Lalit Agrawal is the director of Glen Industries Pvt Ltd, a Kolkata-based plastics manufacturer. In a telephonic interview, he rubbishes claims that black plastic is an inexpensive way to hide material defects. All storage containers made in his facility, he adds, pass food contact thresholds. “Black containers first became popular abroad because they simply look better than milky and clear plastics,” he counters.
Glen Industries is export-driven, selling 30% in the domestic market. Of this, only 3% is accounted for by eateries. That’s still an average of 30 lakh units monthly. “Everyone just wants black. Judging by how things are going, I foresee double demand,” mulls Agrawal.
Manufacturer, restaurant, aggregator, regulatory body, municipal corporation. Just where does the ‘food grade plastic’ conundrum begin… and end?
Definitely not with food delivery services.
“There is no clear definition of food grade packaging material passed down by the FSSAI,” says Zomato’s Ranjan. Does a roll wrapped in paper, and covered in plastic (not touching the food) make the cut? Ranjan says he understands the minimum 50-micron rule and asks partner restaurants to follow that regulation. There isn’t much platforms can do beyond that.
Zomato’s instead chosen positive incentives to trigger voluntary action by partner restaurants. “Do we penalise them for sending cutlery even though the customer opted-out? No. It would create issues on both sides,” says Ranjan. Similarly, Zomato isn’t inclined to push its partners towards more sustainable packaging, leaving it to economies of scale and technology to produce more cost-effective and sturdier packaging.
While Agarwal, of Toxics Link, believes that these well-funded platforms have enough leverage and heft to influence a greener, more sustainable packaging channel, food aggregators are loath to push for disincentives that might hurt order volumes.
Wazir, on the other hand, doesn’t even consider Zomato, Swiggy or any other platform as serious stakeholders in solving the plastic issue. “At best, these food delivery platforms can devise some kind of auditing process, like they did with food hygiene standards,” says Wazir. According to him, their measures are reduced to mere CSR photo-ops, because they’re neither manufacturers, food producers, part of the recycling industry or the customer. Other than being intermittent, unofficial inspectors, says Wazir, food aggregators are going to have little impact on reducing plastic waste.
While measures like notifying partner restaurants on the ‘opt-out’ option through a dashboard are easier to implement, cost and convenience make plastic-alternatives much harder to digest. The economics, without scale or support from the government, can easily snap and continue the flood of black, low-grade plastic containers. “At 1.6 items per order, at our order size, it’s just not viable to be completely plastic-free, even if we wanted to,” says Ranjan.
Aggregators are stuck in an awkward spot between arbitrary regulations on plastic containers, and a partner network that, at best, is extremely heterogeneous in its attitude towards reducing plastic waste at source. The lack of suitable alternatives makes the job even harder. By Zomato’s own account, plastic waste from online food delivery adds almost 22,000 metric tonnes to India’s garbage pile every month, most of which, they admit, is dumped sans recycling.

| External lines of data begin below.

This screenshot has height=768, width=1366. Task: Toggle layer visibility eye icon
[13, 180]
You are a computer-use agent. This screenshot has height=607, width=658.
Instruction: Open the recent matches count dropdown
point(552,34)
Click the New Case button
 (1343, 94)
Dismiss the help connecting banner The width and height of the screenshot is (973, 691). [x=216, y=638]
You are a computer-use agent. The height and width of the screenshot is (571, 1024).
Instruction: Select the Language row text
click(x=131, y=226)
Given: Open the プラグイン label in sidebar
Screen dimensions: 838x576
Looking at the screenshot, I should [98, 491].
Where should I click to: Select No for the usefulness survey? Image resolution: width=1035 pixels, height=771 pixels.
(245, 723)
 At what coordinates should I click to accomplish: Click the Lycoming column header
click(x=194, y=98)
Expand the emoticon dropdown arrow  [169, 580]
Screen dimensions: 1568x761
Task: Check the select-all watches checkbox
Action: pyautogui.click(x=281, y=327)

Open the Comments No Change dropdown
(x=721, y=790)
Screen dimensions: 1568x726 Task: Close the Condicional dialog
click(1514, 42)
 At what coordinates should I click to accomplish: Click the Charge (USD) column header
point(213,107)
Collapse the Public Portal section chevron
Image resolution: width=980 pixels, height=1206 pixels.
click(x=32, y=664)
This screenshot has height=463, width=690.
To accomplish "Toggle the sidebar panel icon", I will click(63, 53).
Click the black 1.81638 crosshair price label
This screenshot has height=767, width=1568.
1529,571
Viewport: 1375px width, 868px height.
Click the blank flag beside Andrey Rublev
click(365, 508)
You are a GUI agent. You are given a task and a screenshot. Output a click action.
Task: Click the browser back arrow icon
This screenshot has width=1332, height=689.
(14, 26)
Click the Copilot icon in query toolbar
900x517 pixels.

But the awkward position is also a sweet spot of sorts. Without any overarching regulation scrutinising them as food producers, aggregators are free to run experiments with plastic-alternatives and tiered incentive structures. And media buzz around their sustainability efforts to reduce plastic usage is just icing on the cake. These optics are great for Zomato and Swiggy, positioning them as woke leaders of an ever-expanding e-commerce universe. How much that’s preventing land-fills from overflowing or gutting marine life is another matter.